> **Input rows**:
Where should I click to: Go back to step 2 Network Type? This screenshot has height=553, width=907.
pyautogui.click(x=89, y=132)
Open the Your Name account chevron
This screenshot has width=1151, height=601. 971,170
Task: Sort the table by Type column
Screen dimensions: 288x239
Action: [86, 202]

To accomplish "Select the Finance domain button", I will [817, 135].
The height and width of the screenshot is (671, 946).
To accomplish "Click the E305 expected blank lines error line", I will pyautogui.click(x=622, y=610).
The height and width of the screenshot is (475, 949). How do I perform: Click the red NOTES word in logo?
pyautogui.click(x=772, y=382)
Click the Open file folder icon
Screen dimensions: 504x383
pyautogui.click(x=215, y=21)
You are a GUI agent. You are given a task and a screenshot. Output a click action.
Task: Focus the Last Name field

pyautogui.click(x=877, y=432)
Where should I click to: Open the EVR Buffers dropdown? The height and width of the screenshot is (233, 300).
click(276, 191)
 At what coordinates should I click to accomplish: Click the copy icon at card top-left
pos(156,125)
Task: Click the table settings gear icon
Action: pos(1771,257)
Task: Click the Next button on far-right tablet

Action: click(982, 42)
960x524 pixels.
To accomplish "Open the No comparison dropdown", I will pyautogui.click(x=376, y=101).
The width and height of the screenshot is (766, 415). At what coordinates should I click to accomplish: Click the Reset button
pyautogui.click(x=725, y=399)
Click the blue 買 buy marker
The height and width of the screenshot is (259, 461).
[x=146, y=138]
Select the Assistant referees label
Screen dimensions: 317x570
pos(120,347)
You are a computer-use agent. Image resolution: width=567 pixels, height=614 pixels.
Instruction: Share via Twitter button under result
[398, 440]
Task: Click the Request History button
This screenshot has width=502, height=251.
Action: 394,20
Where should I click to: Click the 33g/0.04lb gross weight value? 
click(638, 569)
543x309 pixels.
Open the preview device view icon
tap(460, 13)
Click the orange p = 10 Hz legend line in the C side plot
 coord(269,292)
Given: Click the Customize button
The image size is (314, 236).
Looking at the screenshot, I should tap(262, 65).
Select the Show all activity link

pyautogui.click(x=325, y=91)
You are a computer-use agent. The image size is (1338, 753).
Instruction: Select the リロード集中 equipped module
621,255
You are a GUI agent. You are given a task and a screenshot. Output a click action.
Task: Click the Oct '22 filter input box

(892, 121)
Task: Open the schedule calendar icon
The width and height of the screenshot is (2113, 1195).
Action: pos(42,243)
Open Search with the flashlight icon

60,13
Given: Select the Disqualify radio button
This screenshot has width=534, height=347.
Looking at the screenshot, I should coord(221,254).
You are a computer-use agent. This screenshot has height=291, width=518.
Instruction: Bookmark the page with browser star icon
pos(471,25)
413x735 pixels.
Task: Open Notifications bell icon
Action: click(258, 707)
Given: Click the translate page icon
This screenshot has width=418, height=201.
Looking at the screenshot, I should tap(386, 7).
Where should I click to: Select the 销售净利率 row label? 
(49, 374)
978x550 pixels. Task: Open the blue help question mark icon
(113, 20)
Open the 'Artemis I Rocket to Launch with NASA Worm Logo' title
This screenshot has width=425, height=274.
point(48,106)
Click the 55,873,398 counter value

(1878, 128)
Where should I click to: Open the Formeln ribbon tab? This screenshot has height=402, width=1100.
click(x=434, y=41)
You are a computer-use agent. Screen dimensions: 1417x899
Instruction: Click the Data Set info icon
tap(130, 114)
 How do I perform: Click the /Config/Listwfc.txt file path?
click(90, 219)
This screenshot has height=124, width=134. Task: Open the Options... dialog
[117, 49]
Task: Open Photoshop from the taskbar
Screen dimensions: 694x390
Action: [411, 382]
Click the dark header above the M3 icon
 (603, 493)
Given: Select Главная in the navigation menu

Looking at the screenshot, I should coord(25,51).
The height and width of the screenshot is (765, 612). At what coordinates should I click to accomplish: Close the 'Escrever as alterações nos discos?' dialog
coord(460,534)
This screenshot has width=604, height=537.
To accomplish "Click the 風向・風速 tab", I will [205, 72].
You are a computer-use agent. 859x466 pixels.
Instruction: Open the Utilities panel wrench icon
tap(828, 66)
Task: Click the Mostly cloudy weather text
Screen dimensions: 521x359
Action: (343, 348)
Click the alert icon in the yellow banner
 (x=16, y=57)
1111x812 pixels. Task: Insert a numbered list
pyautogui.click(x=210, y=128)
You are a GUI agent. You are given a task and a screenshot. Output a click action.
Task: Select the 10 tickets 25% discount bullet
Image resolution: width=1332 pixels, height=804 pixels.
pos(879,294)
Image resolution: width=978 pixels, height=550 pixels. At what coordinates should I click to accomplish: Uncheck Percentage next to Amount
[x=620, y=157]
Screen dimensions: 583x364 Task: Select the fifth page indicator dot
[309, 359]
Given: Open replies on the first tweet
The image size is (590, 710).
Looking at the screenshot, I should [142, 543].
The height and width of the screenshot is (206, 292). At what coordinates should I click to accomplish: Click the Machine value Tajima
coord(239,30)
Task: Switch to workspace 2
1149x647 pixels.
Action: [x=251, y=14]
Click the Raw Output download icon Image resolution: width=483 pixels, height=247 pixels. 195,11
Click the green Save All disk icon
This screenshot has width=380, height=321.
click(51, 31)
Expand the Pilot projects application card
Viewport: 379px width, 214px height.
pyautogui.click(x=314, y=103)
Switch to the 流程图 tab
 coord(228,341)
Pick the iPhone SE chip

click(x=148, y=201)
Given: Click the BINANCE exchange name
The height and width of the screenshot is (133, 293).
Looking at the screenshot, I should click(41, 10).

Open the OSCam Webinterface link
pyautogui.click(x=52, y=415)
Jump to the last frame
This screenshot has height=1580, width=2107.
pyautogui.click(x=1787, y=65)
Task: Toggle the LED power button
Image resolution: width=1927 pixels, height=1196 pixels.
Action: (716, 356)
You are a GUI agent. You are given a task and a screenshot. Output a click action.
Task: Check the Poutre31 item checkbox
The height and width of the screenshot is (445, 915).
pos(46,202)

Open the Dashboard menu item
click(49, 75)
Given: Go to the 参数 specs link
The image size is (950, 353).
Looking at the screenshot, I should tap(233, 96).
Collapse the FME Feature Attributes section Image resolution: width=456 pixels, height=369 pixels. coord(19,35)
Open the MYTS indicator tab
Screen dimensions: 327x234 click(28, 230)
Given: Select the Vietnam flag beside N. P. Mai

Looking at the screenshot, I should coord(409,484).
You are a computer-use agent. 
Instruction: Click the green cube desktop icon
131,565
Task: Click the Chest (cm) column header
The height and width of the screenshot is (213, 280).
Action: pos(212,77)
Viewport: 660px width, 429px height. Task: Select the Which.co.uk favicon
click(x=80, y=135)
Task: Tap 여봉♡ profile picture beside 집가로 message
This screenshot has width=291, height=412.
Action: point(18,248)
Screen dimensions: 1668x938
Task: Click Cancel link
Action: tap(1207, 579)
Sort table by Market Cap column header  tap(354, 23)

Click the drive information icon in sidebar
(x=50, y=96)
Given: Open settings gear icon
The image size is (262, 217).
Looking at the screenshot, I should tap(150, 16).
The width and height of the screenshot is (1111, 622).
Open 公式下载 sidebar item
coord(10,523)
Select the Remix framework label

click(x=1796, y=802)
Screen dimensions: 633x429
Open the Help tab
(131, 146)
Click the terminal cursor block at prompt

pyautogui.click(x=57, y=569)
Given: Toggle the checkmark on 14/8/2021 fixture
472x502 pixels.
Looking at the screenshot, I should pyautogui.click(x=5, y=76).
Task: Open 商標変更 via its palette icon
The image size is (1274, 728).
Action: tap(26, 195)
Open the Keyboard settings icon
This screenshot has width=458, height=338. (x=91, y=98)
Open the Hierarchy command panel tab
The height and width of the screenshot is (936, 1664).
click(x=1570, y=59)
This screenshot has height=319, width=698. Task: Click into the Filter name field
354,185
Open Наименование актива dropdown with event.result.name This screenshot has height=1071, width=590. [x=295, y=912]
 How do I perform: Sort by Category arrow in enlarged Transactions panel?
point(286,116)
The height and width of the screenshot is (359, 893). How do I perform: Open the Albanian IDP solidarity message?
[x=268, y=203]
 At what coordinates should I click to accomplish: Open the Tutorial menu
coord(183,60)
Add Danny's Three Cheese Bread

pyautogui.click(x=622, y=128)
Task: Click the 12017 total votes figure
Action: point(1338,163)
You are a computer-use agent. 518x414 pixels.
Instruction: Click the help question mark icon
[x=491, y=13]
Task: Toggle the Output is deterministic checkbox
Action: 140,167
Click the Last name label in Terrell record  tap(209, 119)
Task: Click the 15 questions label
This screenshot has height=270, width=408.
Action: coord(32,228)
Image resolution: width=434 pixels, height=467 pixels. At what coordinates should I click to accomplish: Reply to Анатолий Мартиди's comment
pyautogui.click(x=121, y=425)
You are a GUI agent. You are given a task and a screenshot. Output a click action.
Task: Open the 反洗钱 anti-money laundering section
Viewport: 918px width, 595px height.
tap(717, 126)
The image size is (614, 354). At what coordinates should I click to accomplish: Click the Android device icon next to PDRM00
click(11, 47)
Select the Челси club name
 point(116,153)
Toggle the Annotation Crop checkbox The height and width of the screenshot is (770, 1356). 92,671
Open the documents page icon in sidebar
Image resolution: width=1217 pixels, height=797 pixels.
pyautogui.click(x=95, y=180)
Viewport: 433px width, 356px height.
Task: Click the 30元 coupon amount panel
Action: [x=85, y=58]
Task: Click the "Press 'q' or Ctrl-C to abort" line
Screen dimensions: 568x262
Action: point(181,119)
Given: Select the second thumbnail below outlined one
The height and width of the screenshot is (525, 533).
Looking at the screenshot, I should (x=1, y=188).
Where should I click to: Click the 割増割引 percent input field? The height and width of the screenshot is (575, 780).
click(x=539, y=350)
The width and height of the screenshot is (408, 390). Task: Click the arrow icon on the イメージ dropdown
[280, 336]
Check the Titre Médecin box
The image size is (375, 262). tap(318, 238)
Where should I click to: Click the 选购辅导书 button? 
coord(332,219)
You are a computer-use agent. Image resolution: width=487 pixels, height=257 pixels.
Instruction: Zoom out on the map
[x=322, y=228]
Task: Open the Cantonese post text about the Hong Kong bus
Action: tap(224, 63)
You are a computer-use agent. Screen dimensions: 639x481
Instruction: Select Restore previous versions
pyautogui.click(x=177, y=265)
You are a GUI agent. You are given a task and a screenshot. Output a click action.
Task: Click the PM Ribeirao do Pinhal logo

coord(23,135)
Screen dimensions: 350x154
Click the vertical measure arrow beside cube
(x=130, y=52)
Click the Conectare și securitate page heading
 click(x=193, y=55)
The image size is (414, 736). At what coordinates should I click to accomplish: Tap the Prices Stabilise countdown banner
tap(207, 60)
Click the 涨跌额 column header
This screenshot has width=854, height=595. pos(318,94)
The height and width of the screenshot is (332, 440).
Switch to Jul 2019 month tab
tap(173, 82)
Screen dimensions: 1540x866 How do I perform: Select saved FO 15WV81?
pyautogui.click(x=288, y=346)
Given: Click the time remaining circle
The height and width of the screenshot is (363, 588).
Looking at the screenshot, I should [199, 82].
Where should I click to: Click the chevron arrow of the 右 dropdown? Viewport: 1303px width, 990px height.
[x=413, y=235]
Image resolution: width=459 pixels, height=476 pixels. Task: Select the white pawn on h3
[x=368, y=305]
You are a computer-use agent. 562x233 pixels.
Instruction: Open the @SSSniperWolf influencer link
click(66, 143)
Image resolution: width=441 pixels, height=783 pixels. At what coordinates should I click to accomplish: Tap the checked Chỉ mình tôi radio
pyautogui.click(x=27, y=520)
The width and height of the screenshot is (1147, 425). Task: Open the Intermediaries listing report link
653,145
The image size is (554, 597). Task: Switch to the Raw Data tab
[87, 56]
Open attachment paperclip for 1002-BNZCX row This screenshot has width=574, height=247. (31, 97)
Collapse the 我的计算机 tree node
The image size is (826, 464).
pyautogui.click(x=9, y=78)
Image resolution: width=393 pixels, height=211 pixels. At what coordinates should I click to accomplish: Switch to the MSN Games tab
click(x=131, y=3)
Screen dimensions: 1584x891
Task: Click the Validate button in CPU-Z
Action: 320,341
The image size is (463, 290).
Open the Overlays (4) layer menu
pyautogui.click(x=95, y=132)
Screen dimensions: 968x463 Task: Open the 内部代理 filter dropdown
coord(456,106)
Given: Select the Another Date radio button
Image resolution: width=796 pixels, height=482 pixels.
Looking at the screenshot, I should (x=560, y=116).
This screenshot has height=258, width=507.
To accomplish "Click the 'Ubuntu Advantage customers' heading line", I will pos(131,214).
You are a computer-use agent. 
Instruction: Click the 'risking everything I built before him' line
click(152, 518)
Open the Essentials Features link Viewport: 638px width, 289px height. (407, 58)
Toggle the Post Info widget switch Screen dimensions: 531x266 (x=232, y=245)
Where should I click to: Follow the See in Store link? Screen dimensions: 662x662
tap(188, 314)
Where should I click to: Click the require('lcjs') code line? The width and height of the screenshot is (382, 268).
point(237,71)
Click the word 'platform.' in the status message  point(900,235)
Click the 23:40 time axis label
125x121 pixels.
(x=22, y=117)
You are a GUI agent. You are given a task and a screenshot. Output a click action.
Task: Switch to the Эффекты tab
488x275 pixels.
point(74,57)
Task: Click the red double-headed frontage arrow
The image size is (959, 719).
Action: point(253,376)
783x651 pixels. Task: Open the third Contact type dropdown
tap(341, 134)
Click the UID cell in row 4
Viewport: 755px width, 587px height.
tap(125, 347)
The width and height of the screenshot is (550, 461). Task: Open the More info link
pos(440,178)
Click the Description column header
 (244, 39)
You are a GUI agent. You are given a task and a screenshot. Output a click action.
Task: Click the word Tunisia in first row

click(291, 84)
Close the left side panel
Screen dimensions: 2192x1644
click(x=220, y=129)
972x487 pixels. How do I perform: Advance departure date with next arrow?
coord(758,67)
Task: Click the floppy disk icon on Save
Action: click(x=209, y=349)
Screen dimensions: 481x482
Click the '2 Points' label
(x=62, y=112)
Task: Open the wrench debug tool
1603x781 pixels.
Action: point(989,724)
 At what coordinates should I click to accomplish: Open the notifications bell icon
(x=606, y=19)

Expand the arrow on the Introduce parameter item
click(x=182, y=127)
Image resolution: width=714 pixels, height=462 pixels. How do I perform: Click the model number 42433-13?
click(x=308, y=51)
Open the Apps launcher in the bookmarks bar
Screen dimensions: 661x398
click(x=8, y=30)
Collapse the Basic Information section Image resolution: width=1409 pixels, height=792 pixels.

> **What this task involves**:
Please copy out the records verbatim, from the start of the records through the line that contains "This screenshot has width=1151, height=601.", and output nothing else.

> **Exercise result**:
Where should I click to: Go back to step 2 Network Type? This screenshot has height=553, width=907.
pyautogui.click(x=89, y=132)
Open the Your Name account chevron
This screenshot has width=1151, height=601. 971,170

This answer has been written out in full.